Before we start creating our DAO class, let's create a domain object with which it will work. This will be a simple case class that defines a system user with three talking fields:

 package demo case class User(id: Option[Long] = None, name: String, email: Option[String] = None, age: Option[Int] = None) 

Only the name field is required.
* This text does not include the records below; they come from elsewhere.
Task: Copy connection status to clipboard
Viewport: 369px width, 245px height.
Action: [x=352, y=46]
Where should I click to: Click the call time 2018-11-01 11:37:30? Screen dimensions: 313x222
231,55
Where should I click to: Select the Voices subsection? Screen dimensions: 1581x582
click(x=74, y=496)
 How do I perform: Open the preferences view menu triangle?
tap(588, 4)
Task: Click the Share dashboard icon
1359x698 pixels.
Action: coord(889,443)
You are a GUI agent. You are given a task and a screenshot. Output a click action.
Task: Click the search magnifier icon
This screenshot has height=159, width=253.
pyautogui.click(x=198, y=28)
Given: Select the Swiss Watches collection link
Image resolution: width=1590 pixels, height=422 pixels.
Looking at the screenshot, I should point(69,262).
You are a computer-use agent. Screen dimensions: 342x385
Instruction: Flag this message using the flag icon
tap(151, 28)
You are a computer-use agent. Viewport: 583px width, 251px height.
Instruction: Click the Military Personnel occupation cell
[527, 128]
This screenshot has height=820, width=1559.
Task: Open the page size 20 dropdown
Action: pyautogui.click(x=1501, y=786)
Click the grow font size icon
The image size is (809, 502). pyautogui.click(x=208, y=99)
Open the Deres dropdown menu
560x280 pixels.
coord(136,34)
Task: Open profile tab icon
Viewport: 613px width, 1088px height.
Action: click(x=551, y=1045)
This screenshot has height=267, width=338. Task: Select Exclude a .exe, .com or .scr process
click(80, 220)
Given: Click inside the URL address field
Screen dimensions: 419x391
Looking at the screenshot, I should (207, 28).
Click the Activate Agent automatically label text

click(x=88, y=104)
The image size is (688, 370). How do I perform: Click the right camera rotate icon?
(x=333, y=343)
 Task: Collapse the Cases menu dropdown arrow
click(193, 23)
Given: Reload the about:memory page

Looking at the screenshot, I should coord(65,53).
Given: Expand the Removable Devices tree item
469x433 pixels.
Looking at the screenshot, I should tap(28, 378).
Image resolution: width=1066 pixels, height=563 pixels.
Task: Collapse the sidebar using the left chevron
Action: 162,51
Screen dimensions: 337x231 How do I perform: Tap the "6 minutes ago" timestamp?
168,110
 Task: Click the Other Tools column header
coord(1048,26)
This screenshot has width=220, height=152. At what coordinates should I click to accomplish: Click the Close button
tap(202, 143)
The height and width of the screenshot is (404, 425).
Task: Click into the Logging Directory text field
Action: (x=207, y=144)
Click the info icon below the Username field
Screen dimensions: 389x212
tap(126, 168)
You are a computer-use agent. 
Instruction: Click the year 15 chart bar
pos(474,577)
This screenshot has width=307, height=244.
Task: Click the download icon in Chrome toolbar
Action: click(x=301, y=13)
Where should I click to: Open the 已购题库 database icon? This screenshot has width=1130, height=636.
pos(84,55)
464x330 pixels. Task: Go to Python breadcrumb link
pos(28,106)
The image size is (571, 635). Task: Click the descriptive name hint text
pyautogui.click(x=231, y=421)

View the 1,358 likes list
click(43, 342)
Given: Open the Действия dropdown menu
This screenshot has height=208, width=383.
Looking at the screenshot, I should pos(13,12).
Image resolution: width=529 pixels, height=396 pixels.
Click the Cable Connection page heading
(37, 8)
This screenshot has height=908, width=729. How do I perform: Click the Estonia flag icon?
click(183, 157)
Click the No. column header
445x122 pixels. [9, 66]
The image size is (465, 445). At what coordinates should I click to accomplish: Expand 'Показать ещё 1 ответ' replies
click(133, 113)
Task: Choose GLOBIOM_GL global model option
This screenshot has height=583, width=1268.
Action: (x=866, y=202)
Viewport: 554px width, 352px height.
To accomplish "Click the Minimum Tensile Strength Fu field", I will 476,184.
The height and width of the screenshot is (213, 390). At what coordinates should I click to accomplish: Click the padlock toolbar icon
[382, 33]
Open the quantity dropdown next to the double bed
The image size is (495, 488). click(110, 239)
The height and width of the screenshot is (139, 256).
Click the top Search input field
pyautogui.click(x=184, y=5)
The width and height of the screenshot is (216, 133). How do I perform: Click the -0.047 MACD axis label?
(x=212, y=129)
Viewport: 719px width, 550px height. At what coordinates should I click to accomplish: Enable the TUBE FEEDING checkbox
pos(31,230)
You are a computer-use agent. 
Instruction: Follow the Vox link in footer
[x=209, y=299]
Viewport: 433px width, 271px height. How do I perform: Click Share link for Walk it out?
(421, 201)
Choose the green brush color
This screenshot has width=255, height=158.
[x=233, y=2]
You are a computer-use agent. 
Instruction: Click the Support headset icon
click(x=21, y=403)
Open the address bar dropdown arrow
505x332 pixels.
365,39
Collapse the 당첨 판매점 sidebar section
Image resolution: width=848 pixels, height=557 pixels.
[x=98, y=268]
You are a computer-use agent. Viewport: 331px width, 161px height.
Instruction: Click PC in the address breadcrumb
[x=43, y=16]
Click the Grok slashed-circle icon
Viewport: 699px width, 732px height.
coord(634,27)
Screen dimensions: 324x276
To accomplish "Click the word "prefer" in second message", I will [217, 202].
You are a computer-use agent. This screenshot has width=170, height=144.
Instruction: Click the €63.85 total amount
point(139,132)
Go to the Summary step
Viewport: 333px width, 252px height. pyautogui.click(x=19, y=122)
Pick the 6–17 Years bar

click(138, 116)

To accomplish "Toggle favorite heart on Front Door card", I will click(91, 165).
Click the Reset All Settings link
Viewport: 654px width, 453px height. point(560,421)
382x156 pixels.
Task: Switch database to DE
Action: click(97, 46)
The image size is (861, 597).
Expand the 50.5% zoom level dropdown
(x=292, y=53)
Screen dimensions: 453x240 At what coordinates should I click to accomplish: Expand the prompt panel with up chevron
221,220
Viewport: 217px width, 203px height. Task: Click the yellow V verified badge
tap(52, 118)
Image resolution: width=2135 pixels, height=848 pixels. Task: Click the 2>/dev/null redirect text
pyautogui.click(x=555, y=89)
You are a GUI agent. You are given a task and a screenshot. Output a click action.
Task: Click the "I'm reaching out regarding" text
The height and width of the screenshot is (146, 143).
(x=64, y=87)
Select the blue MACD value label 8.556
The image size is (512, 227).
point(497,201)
If id == None, then this indicates that the object has not yet been saved to the database.

UserDao.scala

Now everything is ready to create our DAO object.

 package demo import scalikejdbc._ class UserDao extends DbConnected { def createTable() : Unit = { insideLocalTx { implicit session => sql"""CREATE TABLE t_users ( id BIGSERIAL NOT NULL PRIMARY KEY , name VARCHAR(255) NOT NULL , email VARCHAR(255), age INT)""".execute().apply() } } def create(userToSave: User): Long = { insideLocalTx { implicit session => val userId: Long = sql"""INSERT INTO t_users (name, email, age) VALUES (${userToSave.name}, ${userToSave.email}, ${userToSave.age})""" .updateAndReturnGeneratedKey().apply() userId } } def read(userId: Long) : Option[User] = { insideReadOnly { implicit session => sql"SELECT * FROM t_users WHERE id = ${userId}".map(rs => User(rs.longOpt("id"), rs.string("name"), rs.stringOpt("email"), rs.intOpt("age"))) .single.apply() } } def readAll() : List[User] = { insideReadOnly { implicit session => sql"SELECT * FROM t_users".map(rs => User(rs.longOpt("id"), rs.string("name"), rs.stringOpt("email"), rs.intOpt("age"))) .list.apply() } } def update(userToUpdate: User) : Unit = { insideLocalTx { implicit session => sql"""UPDATE t_users SET name=${userToUpdate.name}, email=${userToUpdate.email}, age=${userToUpdate.age} WHERE id = ${userToUpdate.id} """.execute().apply() } } def delete(userId: Long) :Unit= { insideLocalTx { implicit session => sql"DELETE FROM t_users WHERE id = ${userId}".execute().apply() } } } 

It is already easy to guess what each function does.

Create a SQL object using the notations:

 sql"""<SQL Here>""" sql"<SQL Here>" 

This object uses methods:

• execute - for execution without returning the result
• map - to convert the received data from the WrappedResultSet set into the type we need. In our case, to the User collection. After conversion, you must specify the expected number of returned values:
  
  • single to return a single result string as an Option.
  • list - to return the entire resulting collection.
• UpdateAndReturnGeneratedKey - to insert and return the identifier of the object being created.

The apply () operation completes the chain, which executes the created request by means of a declared implicit session.

It should also be noted that all parameter inserts of the type $ {userId} are the insertion of parameters into the PreparedStatement and there is no need to fear any SQL injections.

Finita

Well, our DAO object is ready. It is strange, of course, to see in it the method of creating a table ... It was added just for example. Educational application - we can afford. It remains only to apply this DAO object. To do this, we will change the DemoApp object we created at the beginning. For example, it may take the following form:

 package demo import scalikejdbc.config.DBs object DemoApp extends App { DBs.setup('demo_db) val userDao = new UserDao userDao.createTable() val userId = userDao.create(User(name = "Vasya", age = Some(42))) val user = userDao.read(userId).get val fullUser = user.copy(email = Some("vasya@domain.org"), age = None) userDao.update(fullUser) val userToDeleteId = userDao.create(User(name = "Petr")) userDao.delete(userToDeleteId) userDao.readAll().foreach(println) } 

Conclusion

In this brief review, we looked at the capabilities of the SkalikeJDBC library and felt the ease and power with which it allows us to create objects of access to relational data. I am glad that in the era of the dominance of ORMs, there is such a tool that solves well the tasks assigned to it and at the same time continues to actively develop.

Thanks for attention. Yes, Scala will arrive with you!